Referential Integrity (RI) has been implemented by most modern DBMS products, addressing:

  • Child Insert / Update - Parent Check: the parent must exist unless the Foreign Key has any null values

    • E.g., Employees must belong to a valid department, or have a null DepartmentId
  • Parent Update / Delete of Primary Key - child rows should be affected:

    • Cascade Update - on parent primary key update, propagate the changed key to children

      • E.g., Orders are still attached if you alter a Customers' Id
    • Cascade Nullify - on parent delete, nullify child Foreign Keys

      • E.g., on Department delete, nullify Employees DepartmentId
    • Cascade Delete - on parent delete, child rows are deleted

      • E.g., on Order delete, delete the Order Details

The sections below describe RI support in the DBMS, in SQLAlchemy, and in Logic Bank.

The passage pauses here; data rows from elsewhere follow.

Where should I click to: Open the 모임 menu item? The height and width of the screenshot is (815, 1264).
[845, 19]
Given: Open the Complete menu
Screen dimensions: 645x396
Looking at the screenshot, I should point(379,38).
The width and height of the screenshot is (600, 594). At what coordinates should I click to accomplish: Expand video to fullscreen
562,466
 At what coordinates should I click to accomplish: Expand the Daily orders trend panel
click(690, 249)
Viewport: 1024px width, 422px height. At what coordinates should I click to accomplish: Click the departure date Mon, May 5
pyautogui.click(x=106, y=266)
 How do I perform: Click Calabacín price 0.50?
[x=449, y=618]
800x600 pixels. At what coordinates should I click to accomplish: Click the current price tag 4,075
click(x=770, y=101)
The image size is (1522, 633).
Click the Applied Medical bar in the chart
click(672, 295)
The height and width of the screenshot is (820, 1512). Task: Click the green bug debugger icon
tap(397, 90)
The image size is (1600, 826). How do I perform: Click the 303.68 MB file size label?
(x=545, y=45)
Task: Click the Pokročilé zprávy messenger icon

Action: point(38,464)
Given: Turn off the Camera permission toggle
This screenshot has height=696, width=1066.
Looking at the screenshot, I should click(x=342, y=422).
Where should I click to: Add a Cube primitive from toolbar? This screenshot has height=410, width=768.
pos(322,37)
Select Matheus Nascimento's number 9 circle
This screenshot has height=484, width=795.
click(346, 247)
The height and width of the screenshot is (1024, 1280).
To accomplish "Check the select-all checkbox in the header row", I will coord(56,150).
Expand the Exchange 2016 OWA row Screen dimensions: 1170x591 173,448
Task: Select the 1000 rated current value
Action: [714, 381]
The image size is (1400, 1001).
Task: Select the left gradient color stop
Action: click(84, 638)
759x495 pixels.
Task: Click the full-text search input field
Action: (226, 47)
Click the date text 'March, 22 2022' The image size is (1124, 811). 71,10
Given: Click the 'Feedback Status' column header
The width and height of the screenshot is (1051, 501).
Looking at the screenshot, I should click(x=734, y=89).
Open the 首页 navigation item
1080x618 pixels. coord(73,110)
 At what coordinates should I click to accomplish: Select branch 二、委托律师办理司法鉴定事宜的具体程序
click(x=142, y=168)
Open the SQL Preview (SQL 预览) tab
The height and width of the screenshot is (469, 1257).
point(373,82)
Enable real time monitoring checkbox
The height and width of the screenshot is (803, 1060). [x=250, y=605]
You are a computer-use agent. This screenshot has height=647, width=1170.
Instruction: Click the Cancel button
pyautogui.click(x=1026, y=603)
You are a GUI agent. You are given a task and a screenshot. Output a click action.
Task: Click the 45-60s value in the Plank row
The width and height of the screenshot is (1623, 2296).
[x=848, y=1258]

DBMS - Preferred RI Enforcement

DBMS services can centralize RI, whether or not access is via the ORM. It is the preferable approach.

It is not, however, sufficient in all cases:

  • Some organizations do not include RI declarations in some of their databases. Moreover, the schema is often locked to prevent impacting existing applications. So, new applications must find their own mechanisms to enforce RI.

  • Some databases, such as SqlLite, do not provide RI support.

So, SQLAlchemy and Logic Bank support is provided to address these cases.

SQLAlchemy - Supplemental RI Enforcement

Parent Check - not provided (rely on DBMS), so use Logic Bank rule

The philosophy of SQLAlchemy is that DBMS systems are the proper portion of the architecture to enforce RI, so Parent Check logic is deferred to the DBMS runtime.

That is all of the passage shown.